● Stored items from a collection
========================
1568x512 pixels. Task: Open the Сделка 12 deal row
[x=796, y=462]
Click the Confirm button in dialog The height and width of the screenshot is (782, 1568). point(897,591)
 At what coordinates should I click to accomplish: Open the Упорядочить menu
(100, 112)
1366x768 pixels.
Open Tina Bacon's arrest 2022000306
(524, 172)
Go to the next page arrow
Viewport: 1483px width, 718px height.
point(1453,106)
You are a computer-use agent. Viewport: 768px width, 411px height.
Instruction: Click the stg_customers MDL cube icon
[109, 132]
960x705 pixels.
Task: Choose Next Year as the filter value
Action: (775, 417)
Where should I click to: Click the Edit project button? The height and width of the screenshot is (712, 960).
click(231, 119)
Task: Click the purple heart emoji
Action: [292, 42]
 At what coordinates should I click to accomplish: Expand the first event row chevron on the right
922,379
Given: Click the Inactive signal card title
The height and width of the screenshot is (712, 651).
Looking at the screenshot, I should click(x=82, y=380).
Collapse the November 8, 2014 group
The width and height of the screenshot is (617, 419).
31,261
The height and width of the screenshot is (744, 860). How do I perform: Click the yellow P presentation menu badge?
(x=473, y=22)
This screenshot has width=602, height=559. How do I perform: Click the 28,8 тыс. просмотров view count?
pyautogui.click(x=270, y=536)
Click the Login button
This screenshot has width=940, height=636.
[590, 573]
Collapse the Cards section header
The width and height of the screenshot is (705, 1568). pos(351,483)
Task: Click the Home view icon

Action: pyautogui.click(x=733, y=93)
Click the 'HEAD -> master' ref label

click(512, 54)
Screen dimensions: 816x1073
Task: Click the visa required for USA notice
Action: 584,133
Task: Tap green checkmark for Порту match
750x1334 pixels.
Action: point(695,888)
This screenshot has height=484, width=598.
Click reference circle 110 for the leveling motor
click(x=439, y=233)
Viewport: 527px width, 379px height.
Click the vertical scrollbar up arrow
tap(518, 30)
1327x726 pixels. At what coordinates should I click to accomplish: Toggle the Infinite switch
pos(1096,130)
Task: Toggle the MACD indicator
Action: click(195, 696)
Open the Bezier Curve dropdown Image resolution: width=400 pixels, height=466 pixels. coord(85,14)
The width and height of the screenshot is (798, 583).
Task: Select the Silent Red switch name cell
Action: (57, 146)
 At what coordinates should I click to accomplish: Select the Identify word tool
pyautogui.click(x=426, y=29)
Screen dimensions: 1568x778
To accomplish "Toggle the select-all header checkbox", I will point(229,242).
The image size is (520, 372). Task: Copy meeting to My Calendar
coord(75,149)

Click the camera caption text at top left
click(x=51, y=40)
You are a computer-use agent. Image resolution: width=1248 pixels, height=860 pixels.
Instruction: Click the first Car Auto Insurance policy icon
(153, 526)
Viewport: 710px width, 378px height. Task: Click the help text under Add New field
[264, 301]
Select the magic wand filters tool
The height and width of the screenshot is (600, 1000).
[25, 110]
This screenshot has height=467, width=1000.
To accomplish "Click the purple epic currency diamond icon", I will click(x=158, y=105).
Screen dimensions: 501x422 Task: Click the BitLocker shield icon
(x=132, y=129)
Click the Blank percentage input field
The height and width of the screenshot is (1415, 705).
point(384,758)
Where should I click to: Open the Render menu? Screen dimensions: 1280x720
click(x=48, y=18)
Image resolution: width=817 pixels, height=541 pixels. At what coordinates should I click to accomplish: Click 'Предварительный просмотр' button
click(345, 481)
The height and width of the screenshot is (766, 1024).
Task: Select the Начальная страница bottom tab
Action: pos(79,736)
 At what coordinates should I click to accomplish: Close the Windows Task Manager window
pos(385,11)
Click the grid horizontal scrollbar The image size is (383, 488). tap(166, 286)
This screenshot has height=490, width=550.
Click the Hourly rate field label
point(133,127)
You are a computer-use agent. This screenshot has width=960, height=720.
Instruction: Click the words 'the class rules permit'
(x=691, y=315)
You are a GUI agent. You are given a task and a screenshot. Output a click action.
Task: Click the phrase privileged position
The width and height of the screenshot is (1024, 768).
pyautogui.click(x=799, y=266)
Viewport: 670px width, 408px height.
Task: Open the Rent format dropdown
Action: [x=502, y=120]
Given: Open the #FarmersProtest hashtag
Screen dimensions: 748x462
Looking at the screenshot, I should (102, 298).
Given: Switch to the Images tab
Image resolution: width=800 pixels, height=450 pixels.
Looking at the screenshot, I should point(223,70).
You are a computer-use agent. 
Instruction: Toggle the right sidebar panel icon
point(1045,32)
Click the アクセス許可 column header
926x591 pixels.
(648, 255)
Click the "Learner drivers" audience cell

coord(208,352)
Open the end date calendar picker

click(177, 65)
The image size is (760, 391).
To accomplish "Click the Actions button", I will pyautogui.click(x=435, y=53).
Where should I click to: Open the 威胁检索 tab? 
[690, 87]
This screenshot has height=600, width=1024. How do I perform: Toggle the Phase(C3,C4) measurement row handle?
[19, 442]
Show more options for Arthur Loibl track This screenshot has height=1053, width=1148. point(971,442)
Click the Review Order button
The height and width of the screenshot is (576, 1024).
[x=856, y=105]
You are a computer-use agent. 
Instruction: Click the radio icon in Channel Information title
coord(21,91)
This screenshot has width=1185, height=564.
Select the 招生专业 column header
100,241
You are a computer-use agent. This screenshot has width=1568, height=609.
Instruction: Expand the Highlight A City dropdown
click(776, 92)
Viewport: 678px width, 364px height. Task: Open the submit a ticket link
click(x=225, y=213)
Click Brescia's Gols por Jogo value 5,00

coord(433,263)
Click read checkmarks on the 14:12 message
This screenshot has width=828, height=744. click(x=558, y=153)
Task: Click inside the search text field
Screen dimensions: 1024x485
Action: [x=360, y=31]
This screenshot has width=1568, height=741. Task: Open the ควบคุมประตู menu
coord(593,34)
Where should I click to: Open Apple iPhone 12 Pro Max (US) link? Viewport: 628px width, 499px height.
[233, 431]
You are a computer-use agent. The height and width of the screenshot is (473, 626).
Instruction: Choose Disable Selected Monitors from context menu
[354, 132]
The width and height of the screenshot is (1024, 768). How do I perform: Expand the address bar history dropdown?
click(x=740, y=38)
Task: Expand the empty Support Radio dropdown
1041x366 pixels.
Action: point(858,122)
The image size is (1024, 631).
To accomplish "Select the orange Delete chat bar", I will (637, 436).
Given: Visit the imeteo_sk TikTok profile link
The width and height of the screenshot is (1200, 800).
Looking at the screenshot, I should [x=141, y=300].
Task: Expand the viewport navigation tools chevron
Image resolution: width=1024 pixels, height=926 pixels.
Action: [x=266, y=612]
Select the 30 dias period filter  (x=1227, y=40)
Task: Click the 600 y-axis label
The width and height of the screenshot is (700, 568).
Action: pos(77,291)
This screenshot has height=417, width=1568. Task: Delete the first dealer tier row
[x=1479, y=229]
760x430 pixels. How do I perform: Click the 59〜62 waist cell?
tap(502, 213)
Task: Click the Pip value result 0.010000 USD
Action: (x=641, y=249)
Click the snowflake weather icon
========================
● Task description
Considering only the data above, return the lines in which "will" occurs.

● Response
To accomplish "Toggle the select-all header checkbox", I will point(229,242).
To accomplish "Click the purple epic currency diamond icon", I will click(x=158, y=105).
To accomplish "Click the Actions button", I will pyautogui.click(x=435, y=53).
To accomplish "Select the orange Delete chat bar", I will (637, 436).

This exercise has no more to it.